Prompt: Rewrite the material below with each "pixels" changed to "px" and everything else left as it is, omitting the pictures from your answer.

+===+

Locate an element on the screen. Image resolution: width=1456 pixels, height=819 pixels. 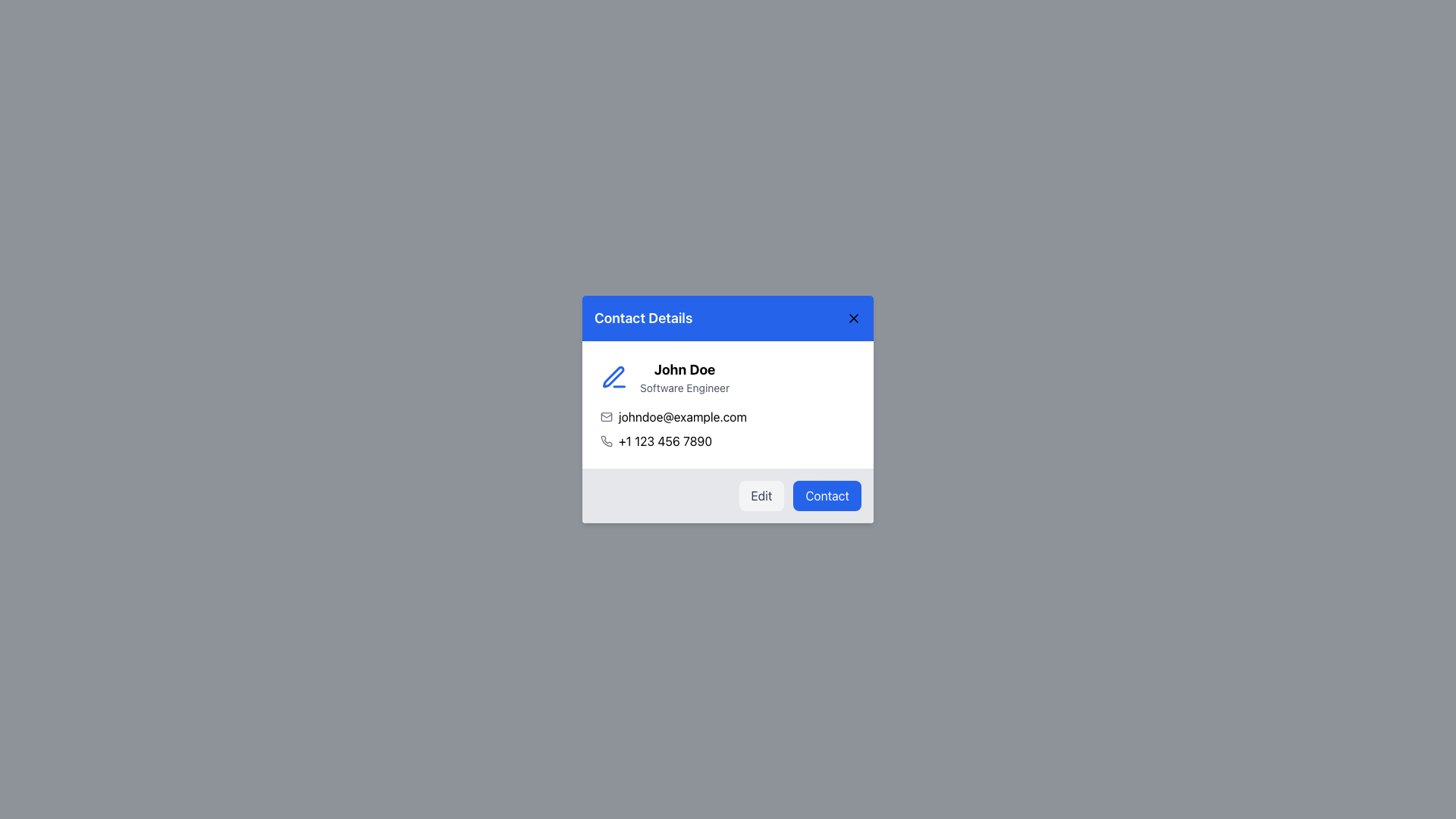
the phone number text label '+1 123 456 7890' located in the contact information card, which is directly is located at coordinates (665, 441).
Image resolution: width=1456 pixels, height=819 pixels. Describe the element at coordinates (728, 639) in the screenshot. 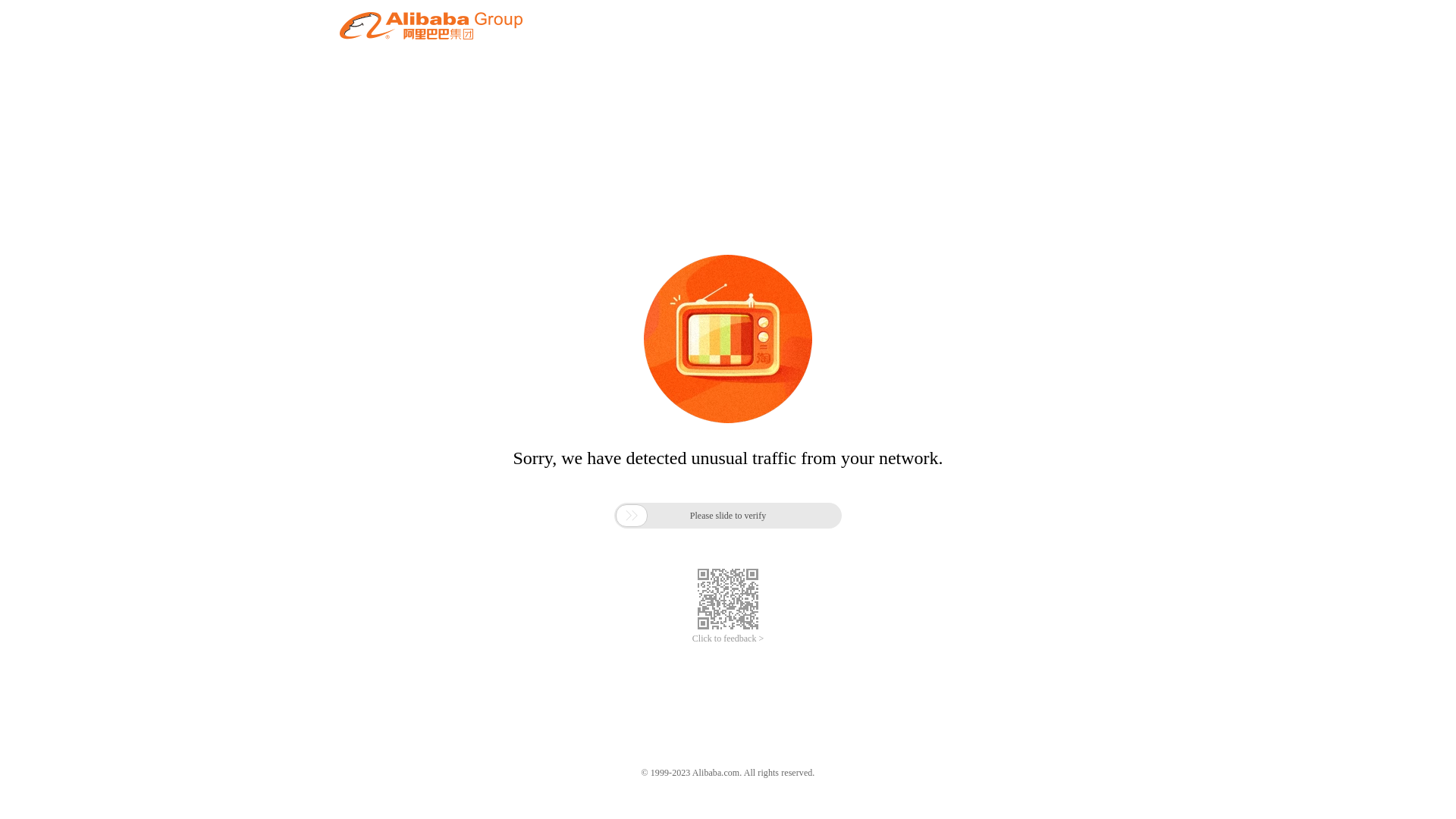

I see `'Click to feedback >'` at that location.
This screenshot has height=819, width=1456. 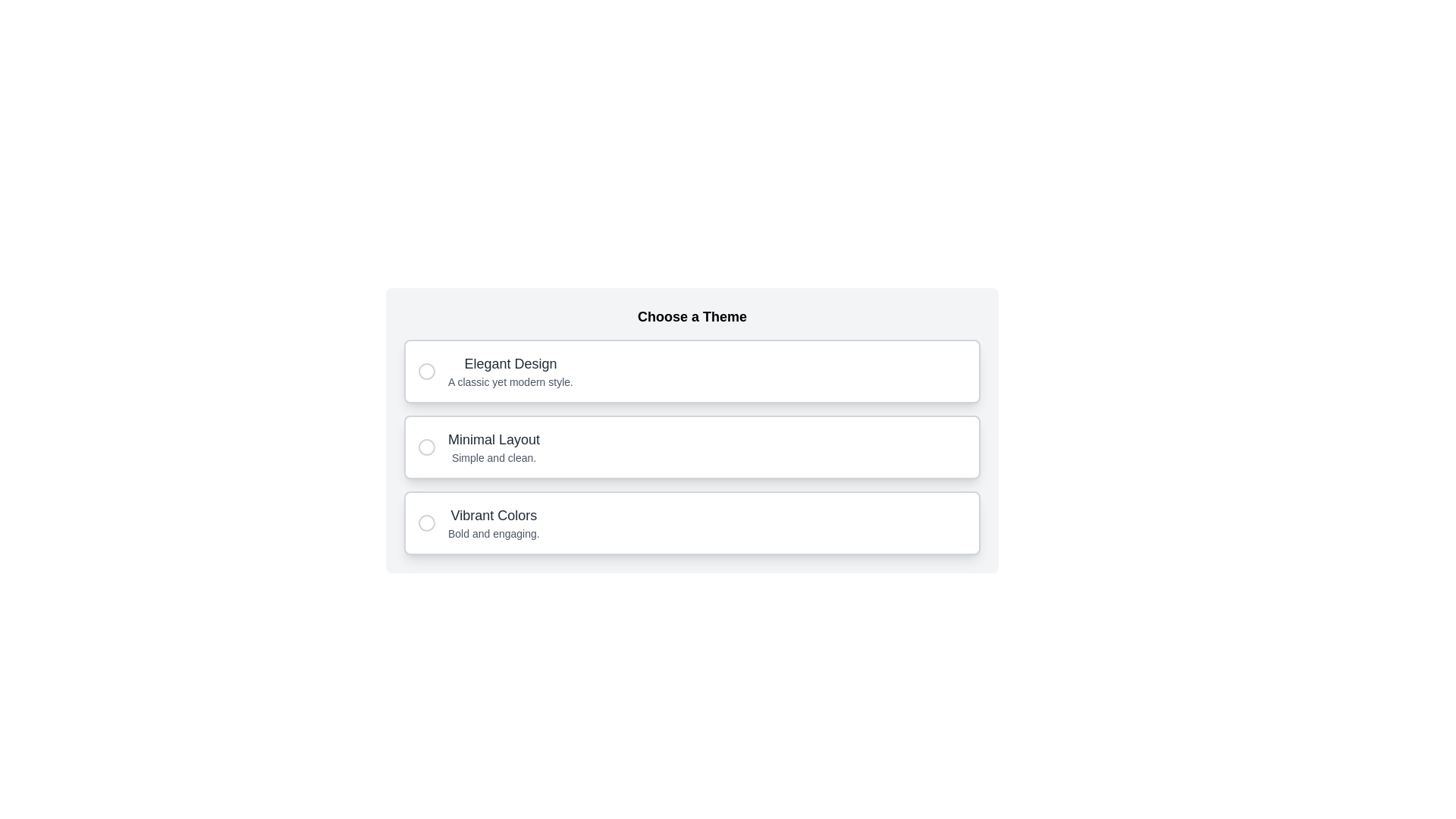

+===+

Written response:
Locate an element on the screen. Image resolution: width=1456 px, height=819 px. 
the phone number text label '+1 123 456 7890' located in the contact information card, which is directly is located at coordinates (665, 441).
Image resolution: width=1456 px, height=819 px. Describe the element at coordinates (728, 639) in the screenshot. 

I see `'Click to feedback >'` at that location.
This screenshot has height=819, width=1456. 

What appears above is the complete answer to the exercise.